Tasks and exercises —
a) In the post on Julian Assange and the mainstream media, in which city was the News 2011 Summit held?
b) Continue the post on Julian Assange and the mainstream media, starting after its final sentence.

Excerpt to read —
◇ ◇ ◇ ◇

Corporate Media | The Jackal

29 Nov 2011

Corporate Media

Yesterday, Wikileaks reported that the US government had demanded Wikileaks destroy all files about them:

WikiLeaks founder Julian Assange has told a media summit that the US government has ordered him to destroy all the material WikiLeaks holds on them – published and unpublished - and to stop using government insiders to gather fresh material. 
“[When we released our documents] the Pentagon said we must destroy everything we published and were going to publish,” Assange said. ”And if we didn’t, we would be ‘compelled to do so,’” the summit’s website says. 
Assange made the allegation as he addressed the News 2011 Summit in Hong Kong via Skype. News executives and media owners from over 80 countries have gathered there to discuss editorial principles and tools as well as business models for the news media. Reports say Assange has been under police pressure to stop talking – exactly the kind of oppressive official action he has been working to highlight. 
He was met with a storm of applause from journalists as he appeared on the screen. 
Speaking about modern journalism, Assange claimed it was facing crisis of a legitimacy today and accused the mainstream press of corruption and bias.

Julian Assange is right! Many mainstream media reporters are biased, mainly because of who pays their wages. However the difficulty is that some journalists are not corrupt and therefore it needs to be said that they undertake a credible role in reporting the truth.

Unfortunately factual reporting has been declining worldwide over the last few years... and especially in New Zealand. The continued underreporting of many important issues just one indicator that New Zealand's mainstream media and their watchdogs are biased.

◇ ◇ ◇ ◇

Record set —
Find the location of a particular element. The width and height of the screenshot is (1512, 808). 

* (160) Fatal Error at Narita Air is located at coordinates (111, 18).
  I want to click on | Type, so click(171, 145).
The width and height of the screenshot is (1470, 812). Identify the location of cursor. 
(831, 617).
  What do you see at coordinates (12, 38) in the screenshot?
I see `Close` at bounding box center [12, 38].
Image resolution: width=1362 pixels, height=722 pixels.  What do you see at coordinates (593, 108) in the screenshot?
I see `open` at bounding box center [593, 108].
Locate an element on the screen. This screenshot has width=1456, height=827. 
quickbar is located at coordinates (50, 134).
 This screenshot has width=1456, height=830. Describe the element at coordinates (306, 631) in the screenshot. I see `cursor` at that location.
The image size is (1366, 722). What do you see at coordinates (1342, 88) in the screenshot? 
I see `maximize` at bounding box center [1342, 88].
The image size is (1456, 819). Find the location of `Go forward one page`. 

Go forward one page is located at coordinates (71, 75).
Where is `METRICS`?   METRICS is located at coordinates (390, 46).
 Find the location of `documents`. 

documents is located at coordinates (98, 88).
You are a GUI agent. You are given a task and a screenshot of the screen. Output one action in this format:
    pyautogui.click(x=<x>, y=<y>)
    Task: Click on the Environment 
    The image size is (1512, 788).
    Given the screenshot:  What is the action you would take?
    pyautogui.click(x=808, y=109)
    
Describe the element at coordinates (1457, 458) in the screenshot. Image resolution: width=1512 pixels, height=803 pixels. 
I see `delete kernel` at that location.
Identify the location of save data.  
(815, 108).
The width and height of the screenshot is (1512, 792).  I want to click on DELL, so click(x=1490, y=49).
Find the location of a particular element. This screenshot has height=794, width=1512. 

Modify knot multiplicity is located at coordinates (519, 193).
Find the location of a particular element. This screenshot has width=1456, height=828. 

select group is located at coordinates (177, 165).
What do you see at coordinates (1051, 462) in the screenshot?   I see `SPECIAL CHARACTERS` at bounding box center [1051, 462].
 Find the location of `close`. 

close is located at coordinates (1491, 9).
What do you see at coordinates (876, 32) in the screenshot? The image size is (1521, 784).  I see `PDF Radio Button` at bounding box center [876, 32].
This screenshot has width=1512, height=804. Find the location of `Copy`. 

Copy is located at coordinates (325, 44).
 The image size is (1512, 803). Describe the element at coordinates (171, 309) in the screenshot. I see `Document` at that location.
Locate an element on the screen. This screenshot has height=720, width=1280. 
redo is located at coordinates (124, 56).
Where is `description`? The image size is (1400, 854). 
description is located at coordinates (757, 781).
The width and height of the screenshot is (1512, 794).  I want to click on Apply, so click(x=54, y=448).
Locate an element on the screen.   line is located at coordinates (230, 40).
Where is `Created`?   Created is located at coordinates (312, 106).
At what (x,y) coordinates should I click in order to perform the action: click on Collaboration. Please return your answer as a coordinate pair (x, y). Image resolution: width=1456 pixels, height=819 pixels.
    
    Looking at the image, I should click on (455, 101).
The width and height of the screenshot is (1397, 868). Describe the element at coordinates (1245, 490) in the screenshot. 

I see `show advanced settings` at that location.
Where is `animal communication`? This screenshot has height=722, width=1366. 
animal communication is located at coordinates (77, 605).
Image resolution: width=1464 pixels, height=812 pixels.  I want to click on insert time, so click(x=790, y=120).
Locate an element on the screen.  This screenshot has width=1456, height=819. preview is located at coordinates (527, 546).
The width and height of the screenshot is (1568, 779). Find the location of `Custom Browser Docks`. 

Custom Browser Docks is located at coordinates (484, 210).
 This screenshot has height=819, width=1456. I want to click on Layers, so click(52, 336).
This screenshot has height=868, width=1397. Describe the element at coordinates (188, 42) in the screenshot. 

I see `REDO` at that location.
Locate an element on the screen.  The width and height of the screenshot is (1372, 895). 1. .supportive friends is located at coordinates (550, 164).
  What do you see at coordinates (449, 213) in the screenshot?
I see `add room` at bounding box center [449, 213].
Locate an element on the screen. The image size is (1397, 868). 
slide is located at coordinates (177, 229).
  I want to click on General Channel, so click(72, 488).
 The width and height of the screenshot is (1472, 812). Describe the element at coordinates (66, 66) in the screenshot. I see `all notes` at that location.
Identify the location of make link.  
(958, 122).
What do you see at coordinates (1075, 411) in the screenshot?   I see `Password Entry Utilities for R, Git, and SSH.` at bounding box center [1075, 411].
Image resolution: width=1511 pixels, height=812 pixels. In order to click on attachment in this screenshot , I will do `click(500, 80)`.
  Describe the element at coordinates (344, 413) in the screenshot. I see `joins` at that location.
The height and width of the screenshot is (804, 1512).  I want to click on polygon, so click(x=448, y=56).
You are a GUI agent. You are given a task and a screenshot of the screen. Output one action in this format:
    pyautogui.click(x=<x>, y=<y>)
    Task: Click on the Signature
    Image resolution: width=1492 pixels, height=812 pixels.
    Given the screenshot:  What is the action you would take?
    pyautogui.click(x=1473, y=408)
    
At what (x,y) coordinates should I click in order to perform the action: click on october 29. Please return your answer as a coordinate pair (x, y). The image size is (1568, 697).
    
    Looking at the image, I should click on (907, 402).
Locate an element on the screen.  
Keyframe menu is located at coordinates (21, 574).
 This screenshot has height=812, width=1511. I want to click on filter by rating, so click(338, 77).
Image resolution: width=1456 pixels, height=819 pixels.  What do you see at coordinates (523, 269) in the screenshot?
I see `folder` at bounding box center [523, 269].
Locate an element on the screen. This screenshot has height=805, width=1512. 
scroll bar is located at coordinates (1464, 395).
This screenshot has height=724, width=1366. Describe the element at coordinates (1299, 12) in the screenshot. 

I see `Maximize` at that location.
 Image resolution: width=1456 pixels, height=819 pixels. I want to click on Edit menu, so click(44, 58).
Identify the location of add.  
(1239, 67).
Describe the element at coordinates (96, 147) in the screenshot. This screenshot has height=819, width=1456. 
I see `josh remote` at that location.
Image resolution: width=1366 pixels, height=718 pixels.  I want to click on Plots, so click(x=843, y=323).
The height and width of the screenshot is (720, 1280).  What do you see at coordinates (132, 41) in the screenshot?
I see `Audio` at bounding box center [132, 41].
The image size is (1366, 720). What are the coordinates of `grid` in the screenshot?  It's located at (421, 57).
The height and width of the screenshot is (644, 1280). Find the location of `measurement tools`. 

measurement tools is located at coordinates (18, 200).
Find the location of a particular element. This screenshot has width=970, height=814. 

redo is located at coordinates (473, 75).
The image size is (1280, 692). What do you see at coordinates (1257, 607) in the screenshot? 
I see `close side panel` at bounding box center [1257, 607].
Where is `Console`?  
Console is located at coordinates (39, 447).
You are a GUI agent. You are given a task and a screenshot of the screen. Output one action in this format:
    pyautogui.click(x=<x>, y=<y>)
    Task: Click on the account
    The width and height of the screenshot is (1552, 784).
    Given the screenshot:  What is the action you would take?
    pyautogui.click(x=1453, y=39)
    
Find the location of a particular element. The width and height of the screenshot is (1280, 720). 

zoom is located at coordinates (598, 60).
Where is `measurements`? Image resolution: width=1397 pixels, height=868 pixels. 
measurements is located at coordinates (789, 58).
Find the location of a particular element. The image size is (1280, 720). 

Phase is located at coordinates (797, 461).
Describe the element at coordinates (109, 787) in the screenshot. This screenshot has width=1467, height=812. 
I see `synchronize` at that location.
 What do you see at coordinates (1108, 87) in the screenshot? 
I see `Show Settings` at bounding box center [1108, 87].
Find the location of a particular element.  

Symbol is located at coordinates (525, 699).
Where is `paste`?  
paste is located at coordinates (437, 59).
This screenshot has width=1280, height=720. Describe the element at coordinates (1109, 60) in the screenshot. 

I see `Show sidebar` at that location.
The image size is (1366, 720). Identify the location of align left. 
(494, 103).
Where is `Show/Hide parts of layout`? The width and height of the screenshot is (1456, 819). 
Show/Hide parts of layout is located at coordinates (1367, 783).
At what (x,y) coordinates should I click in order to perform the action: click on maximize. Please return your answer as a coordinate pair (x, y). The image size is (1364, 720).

◇ ◇ ◇ ◇

Responses by task —
a) Hong Kong

b)
Here's Goerge Monbiot on the media:

So the rightwing papers run endless exposures of benefit cheats, yet say scarcely a word about the corporate tax cheats. They savage the trade unions and excoriate the BBC. They lambast the regulations that restrain corporate power. They school us in the extrinsic values – the worship of power, money, image and fame – which advertisers love but which make this a shallower, more selfish country. Most of them deceive their readers about the causes of climate change. These are not the obsessions of working people. They are the obsessions thrust upon them by the multimillionaires who own these papers. 
The corporate media is a gigantic astroturfing operation: a fake grassroots crusade serving elite interests. In this respect the media companies resemble the Tea Party movement, which claims to be a spontaneous rising of blue-collar Americans against the elite but was founded with the help of the billionaire Koch brothers and promoted by Murdoch's Fox News.

I totally agree with him. So what are we going to do about it?